## DIRECTIVE 1:
In the passage on the Menasha Corporation tax case, which court's decision did the Court of Appeals overturn?
## DIRECTIVE 2:
Repeat the stretch of the passage on the Menasha Corporation tax case from "The case, Wisconsin" through "of Menasha Corporation.".

On January 25, 2007, the Wisconsin Court of Appeals issued a very significant decision addressing the Wisconsin sales and use taxation of computer programs. Godfrey & Kahn filed a “friend of the court” brief for Wisconsin Manufacturers and Commerce in support of the corporate taxpayer, which has now prevailed.

The case, Wisconsin Department of Revenue v. Menasha Corporation, No. 2004AP3239 (Wis. Ct. App. Jan. 25, 2007), presented the question of whether pre-existing, mass-marketed software that requires extensive modification and customization before it can be used by a customer is a “custom computer program” and, therefore, exempt from Wisconsin sales and use tax. If the program were a non-custom program (also referred to as a “canned” or “prewritten” program), it would be subject to Wisconsin sales and use tax. The Court of Appeals held that the software is customized software, overturning a decision of the Dane County Circuit Court and affirming a decision of the Wisconsin Tax Appeals Commission (commission) in favor of Menasha Corporation.

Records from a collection
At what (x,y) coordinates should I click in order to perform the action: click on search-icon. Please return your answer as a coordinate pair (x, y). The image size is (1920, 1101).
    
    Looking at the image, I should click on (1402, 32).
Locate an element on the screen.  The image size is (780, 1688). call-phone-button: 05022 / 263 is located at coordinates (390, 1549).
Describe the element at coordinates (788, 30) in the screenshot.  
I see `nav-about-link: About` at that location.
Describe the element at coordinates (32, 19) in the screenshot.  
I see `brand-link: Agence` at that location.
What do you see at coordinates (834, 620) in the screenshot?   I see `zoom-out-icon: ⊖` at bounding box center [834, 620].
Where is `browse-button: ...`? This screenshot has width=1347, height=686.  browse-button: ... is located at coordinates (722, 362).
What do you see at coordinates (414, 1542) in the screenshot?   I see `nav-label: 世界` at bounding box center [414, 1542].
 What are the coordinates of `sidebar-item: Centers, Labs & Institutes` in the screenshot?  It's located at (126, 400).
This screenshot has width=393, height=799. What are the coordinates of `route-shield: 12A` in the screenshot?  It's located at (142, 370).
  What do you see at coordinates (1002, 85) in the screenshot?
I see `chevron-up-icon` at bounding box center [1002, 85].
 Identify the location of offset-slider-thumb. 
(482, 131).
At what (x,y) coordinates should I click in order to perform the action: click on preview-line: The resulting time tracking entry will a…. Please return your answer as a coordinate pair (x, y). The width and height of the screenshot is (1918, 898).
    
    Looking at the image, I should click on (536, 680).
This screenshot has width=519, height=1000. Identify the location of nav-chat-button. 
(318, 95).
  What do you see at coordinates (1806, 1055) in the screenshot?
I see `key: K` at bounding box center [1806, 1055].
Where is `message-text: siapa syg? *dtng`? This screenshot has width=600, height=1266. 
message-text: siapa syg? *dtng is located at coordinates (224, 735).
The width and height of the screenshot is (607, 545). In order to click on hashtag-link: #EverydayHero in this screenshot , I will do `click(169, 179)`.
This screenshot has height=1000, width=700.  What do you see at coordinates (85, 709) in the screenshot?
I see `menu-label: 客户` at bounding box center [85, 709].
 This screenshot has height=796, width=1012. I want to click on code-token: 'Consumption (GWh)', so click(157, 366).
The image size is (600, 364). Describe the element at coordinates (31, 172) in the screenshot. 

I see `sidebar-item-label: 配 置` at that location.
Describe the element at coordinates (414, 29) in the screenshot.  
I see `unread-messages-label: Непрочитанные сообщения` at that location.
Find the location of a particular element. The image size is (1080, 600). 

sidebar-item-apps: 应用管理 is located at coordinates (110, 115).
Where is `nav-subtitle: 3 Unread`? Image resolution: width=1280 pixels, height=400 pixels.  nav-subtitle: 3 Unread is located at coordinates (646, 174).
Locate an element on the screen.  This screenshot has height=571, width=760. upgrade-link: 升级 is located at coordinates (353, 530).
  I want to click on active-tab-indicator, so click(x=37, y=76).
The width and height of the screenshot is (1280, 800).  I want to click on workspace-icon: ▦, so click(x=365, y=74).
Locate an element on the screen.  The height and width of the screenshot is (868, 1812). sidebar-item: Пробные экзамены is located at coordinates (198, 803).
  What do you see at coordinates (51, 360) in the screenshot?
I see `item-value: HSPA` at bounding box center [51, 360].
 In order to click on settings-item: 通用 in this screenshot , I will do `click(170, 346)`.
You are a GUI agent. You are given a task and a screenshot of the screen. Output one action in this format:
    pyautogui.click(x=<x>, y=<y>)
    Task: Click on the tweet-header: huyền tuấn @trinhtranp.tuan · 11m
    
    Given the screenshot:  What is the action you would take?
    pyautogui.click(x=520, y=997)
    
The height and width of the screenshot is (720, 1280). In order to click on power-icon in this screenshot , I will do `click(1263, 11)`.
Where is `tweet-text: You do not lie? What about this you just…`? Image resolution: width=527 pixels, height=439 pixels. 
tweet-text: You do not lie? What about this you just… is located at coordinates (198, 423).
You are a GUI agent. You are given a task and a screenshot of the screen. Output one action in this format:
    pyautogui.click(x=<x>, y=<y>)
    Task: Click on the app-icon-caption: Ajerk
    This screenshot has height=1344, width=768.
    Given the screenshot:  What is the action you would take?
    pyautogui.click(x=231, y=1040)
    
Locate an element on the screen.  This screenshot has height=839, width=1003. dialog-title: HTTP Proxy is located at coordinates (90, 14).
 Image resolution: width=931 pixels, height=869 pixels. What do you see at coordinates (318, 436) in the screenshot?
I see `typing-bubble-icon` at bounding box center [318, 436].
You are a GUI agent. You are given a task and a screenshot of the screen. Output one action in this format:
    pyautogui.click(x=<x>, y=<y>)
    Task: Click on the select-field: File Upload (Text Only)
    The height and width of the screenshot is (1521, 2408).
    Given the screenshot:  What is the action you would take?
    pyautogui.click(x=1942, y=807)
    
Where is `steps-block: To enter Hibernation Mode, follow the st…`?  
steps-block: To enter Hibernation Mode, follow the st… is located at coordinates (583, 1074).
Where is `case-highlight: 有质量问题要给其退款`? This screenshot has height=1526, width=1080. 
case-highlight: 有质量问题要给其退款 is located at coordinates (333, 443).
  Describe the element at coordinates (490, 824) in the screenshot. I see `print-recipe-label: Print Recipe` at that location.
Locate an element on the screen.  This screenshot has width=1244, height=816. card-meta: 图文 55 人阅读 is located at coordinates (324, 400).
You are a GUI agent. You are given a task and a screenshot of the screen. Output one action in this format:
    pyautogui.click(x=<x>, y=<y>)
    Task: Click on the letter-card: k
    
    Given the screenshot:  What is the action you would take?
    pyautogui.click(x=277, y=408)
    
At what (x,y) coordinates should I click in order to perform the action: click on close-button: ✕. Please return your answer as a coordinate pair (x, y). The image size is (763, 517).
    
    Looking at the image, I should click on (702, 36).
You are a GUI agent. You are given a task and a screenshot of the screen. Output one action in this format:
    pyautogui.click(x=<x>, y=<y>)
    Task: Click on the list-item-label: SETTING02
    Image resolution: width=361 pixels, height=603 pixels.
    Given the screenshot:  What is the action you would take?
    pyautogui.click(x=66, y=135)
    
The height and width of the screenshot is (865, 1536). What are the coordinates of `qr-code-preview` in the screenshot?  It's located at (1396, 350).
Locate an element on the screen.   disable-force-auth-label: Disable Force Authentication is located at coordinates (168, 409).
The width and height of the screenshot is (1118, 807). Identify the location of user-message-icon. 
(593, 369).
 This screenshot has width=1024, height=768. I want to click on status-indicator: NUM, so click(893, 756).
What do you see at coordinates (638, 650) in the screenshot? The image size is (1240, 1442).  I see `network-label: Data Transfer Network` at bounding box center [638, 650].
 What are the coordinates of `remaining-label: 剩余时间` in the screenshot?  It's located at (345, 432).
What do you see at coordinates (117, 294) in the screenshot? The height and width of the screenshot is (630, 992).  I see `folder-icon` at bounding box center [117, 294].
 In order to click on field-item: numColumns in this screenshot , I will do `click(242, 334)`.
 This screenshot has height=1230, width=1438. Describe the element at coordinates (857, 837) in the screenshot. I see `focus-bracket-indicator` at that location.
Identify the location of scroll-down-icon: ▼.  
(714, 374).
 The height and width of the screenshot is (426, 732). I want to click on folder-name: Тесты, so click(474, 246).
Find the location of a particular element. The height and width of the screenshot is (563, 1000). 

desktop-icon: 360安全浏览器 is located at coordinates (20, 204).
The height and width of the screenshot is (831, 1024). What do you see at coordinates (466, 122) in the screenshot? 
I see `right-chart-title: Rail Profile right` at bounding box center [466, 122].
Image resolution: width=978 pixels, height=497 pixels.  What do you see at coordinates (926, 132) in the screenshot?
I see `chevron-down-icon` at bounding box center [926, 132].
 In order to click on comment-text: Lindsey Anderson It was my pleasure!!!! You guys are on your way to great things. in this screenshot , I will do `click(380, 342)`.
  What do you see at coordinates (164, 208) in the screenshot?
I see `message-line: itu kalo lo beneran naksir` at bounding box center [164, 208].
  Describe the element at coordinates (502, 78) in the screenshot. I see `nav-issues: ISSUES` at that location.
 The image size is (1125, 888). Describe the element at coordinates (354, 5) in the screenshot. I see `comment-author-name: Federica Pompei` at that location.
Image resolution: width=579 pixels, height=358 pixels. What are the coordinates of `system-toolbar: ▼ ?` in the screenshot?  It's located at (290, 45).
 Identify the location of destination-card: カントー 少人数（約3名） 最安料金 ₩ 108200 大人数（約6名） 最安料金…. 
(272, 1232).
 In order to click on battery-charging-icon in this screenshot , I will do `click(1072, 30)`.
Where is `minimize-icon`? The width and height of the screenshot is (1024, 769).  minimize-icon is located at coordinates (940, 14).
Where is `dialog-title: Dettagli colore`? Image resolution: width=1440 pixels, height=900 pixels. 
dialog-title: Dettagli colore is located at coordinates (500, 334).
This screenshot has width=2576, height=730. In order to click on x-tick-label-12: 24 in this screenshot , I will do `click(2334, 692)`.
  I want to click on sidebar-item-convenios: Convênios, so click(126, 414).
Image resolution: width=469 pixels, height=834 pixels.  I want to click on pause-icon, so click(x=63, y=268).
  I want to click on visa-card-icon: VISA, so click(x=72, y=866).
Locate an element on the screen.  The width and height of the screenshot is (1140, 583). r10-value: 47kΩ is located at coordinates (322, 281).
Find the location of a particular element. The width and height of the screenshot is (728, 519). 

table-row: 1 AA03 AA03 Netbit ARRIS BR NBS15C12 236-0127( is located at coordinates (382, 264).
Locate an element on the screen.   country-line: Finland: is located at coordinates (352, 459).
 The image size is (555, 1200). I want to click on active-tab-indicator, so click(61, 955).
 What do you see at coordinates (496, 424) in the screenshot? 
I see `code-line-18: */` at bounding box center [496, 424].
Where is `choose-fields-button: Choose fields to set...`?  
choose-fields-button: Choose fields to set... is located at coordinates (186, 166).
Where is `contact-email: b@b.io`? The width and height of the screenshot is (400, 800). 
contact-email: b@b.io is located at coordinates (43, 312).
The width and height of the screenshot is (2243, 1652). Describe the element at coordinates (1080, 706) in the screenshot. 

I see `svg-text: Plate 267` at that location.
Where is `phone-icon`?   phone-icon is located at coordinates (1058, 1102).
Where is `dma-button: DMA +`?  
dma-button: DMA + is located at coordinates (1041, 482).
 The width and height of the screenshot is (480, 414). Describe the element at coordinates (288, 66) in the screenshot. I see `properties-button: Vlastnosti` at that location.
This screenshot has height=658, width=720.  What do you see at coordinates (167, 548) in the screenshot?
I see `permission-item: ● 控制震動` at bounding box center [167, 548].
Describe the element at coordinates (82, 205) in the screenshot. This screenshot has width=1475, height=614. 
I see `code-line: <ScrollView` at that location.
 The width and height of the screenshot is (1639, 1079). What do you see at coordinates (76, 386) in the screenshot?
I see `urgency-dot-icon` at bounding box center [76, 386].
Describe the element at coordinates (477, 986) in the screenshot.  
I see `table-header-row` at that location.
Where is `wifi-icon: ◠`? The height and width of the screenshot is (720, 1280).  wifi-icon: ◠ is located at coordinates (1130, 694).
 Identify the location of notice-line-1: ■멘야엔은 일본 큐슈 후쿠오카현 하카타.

## RESPONSE 1:
It overturned a decision of the Dane County Circuit Court.

## RESPONSE 2:
The case, Wisconsin Department of Revenue v. Menasha Corporation, No. 2004AP3239 (Wis. Ct. App. Jan. 25, 2007), presented the question of whether pre-existing, mass-marketed software that requires extensive modification and customization before it can be used by a customer is a “custom computer program” and, therefore, exempt from Wisconsin sales and use tax. If the program were a non-custom program (also referred to as a “canned” or “prewritten” program), it would be subject to Wisconsin sales and use tax. The Court of Appeals held that the software is customized software, overturning a decision of the Dane County Circuit Court and affirming a decision of the Wisconsin Tax Appeals Commission (commission) in favor of Menasha Corporation.